What is a difference in conditions policy?
A difference in conditions policy (DIC) is a second policy that layers on top of a stripped-down property policy and covers what that policy leaves out. In residential use, the bare-bones policy is almost always a state FAIR Plan; the DIC adds back liability, theft, water damage, food spoilage, and the other standard coverages.
The term predates the residential market. IRMI defines a DIC as additional limits for specific perils plus coverage for perils excluded on standard forms; historically it has been a commercial-real-estate tool for earthquake and flood. The homeowner version grew alongside the state FAIR Plans of the 2020s.
In California, the state Department of Insurance maintains a public list of admitted carriers writing DIC policies that complement a FAIR Plan policy (verified May 2026). How the two policies actually pay together is the next section.
Why this term is in front of you
Most readers land here in one of three moments. The non-renewal letter just arrived from the carrier you've used for years. A lender flagged a binder gap two weeks before close. Or the renewal quote came back at three times last year's premium, and the agent mentioned a "FAIR Plan with a wrap." In each case the math points to the same answer: a bare-bones state insurer-of-last-resort policy paired with a difference-in-conditions policy, the "wrap" that fills the liability, theft, water-damage, and food-spoilage gaps the FAIR Plan leaves open.
The cost of getting this wrong is concrete.

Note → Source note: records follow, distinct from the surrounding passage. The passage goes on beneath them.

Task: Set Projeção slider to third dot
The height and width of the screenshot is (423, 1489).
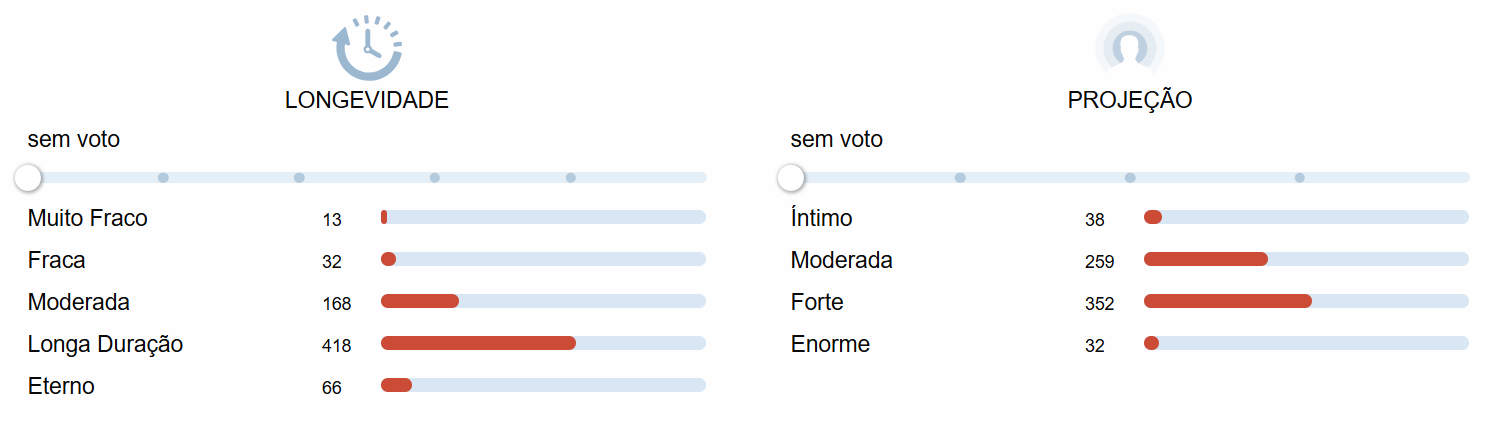Action: coord(1130,178)
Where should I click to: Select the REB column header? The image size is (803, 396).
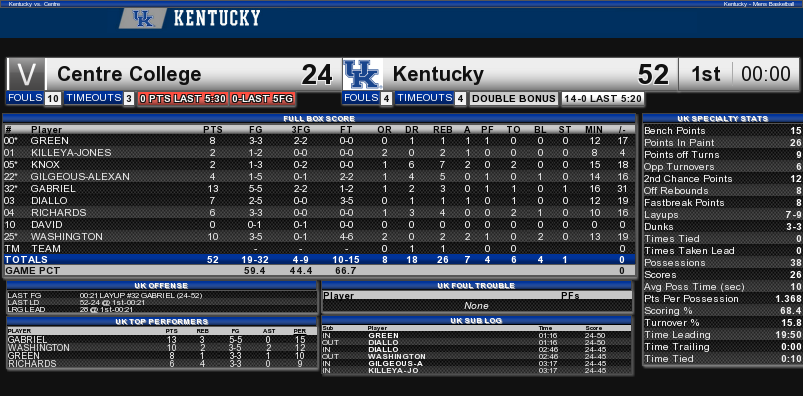coord(443,130)
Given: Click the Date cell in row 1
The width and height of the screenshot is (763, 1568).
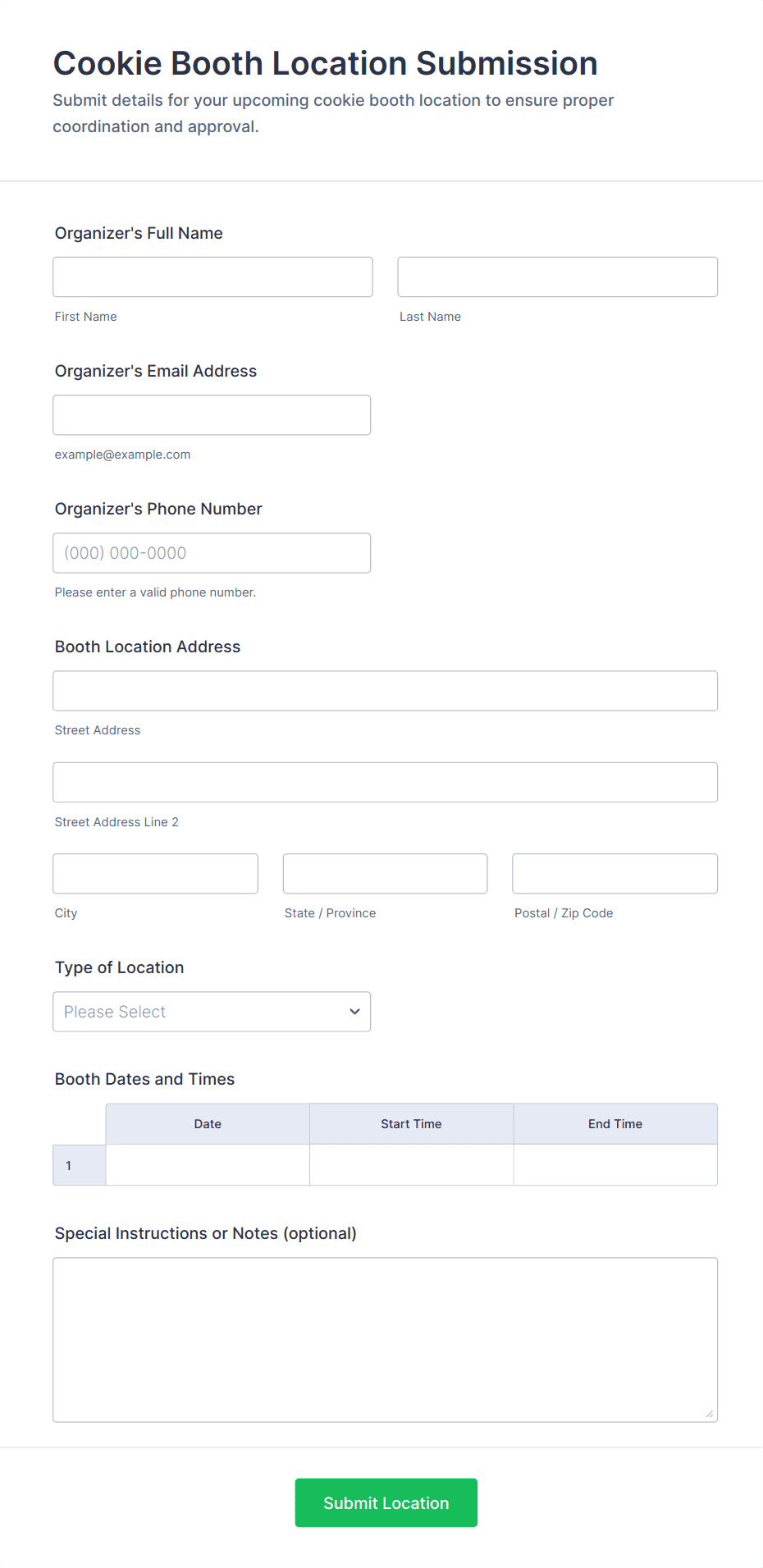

Skip the DIC, then have a kitchen fire that injures a guest, and the liability claim falls on you personally, because a typical FAIR Plan policy carries no personal liability coverage at all. The companion policy is meant to add it back. As the California Department of Insurance puts it, a DIC product is sold "so that the consumer who buys both has the same or similar coverage as a traditional homeowners policy." If you are standing in one of those three moments, see the non-renewal-notice playbook for the next steps.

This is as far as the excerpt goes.